Failure to Update Care Plans After Falls and Behavioral Incidents
Penalty
Summary
Surveyors identified a deficiency in the facility’s failure to ensure comprehensive care plans were reviewed and revised by an interdisciplinary team after each assessment and after acute incidents. For one resident with Type 2 diabetes, Crohn’s disease, asthma, dementia, major depressive disorder, and hypertension, the quarterly MDS dated 2/26/26 showed moderately impaired cognition and a need for supervision when walking up to 50 feet. The resident’s care plan documented a prior fall on 11/25/25 but contained no additional falls. However, progress notes and the facility’s incident log showed the resident sustained a witnessed fall on 1/22/26 during a supervised smoke break when another resident pushed her while reaching for a cigarette butt, and this fall was not added to or reflected in the care plan. A second resident, admitted with aphasia, memory deficit, cognitive social or emotional deficit, and cognitive communication deficit, had a comprehensive MDS dated 2/27/26 indicating intact cognition and documented physical and verbal behaviors toward others.
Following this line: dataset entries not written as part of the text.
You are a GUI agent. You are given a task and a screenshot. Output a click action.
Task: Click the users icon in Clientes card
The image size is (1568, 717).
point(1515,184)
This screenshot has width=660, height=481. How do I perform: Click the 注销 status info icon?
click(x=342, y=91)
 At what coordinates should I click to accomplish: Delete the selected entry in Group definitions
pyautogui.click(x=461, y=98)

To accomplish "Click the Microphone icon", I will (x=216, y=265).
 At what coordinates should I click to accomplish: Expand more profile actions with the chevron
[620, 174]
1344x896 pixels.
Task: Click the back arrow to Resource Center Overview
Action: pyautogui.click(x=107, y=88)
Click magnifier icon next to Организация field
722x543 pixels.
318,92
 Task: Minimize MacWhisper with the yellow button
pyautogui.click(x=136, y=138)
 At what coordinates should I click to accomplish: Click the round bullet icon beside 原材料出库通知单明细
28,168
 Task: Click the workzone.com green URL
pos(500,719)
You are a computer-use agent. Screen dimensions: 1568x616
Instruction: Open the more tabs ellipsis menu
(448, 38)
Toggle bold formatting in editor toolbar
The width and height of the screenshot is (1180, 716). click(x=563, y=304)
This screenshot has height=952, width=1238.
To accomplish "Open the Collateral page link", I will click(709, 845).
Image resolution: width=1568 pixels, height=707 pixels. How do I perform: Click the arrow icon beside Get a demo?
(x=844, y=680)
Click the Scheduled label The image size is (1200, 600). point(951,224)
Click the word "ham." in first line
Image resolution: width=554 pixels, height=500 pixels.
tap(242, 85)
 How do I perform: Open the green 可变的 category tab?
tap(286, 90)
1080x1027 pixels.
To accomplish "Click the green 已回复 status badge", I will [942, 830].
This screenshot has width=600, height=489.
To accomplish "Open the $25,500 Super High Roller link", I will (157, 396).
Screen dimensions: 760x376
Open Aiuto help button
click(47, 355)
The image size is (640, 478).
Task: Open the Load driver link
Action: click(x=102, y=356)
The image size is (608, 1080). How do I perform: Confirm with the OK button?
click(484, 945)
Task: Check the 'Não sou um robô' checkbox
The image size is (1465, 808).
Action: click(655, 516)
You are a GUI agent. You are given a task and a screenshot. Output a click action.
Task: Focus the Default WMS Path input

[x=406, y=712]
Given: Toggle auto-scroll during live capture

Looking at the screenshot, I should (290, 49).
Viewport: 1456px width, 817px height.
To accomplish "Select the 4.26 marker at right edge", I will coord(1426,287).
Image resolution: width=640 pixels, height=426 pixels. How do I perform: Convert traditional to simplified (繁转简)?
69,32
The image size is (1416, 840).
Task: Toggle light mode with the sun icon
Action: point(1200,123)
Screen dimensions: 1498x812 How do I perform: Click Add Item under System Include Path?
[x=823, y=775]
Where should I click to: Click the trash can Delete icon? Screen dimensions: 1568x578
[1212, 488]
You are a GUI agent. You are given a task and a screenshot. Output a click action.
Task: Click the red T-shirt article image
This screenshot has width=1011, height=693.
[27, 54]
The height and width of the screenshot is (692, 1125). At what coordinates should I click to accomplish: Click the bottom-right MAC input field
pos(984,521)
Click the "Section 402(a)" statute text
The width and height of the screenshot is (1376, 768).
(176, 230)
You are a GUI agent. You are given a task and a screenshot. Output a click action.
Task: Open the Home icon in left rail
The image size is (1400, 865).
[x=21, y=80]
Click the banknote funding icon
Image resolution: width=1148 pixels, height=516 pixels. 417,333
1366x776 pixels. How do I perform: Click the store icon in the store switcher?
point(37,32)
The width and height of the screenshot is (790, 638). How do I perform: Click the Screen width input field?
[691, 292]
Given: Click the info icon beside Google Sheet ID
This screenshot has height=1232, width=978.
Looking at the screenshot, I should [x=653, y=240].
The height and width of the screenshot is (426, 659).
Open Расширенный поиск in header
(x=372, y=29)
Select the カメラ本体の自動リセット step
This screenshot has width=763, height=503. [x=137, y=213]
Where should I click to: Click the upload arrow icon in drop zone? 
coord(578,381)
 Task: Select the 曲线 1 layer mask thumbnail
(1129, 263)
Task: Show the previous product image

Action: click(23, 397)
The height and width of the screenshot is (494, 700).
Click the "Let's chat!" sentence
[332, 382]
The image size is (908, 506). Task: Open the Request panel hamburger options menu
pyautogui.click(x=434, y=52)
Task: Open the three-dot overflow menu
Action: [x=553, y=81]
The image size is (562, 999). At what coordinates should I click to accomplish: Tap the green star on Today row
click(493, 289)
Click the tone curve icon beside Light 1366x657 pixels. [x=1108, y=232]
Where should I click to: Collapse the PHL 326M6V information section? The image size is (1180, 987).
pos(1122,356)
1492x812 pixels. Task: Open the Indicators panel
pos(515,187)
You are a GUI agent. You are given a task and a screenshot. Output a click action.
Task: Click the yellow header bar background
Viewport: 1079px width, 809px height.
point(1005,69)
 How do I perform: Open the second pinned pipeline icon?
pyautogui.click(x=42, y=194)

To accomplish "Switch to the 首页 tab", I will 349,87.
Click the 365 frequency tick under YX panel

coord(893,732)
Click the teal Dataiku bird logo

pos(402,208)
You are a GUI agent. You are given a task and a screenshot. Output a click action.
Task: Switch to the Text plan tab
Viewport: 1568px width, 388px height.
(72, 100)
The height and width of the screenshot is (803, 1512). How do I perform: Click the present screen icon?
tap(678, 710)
The resident’s care plan identified a potential to demonstrate physical behaviors related to anger and poor impulse control, but there were no updates following an incident on 2/13/26. Progress notes and the incident log documented that staff had to intervene and separate this resident from another resident due to verbal/physical aggression on that date, yet the care plan was not revised to reflect this event. During interview, the DON acknowledged that the care plans for both residents had not been updated after these incidents and stated that the MDS nurse was responsible for updating care plans after acute incidents, and that care plans are expected to be reviewed and revised when new problems or goals are identified per facility policy.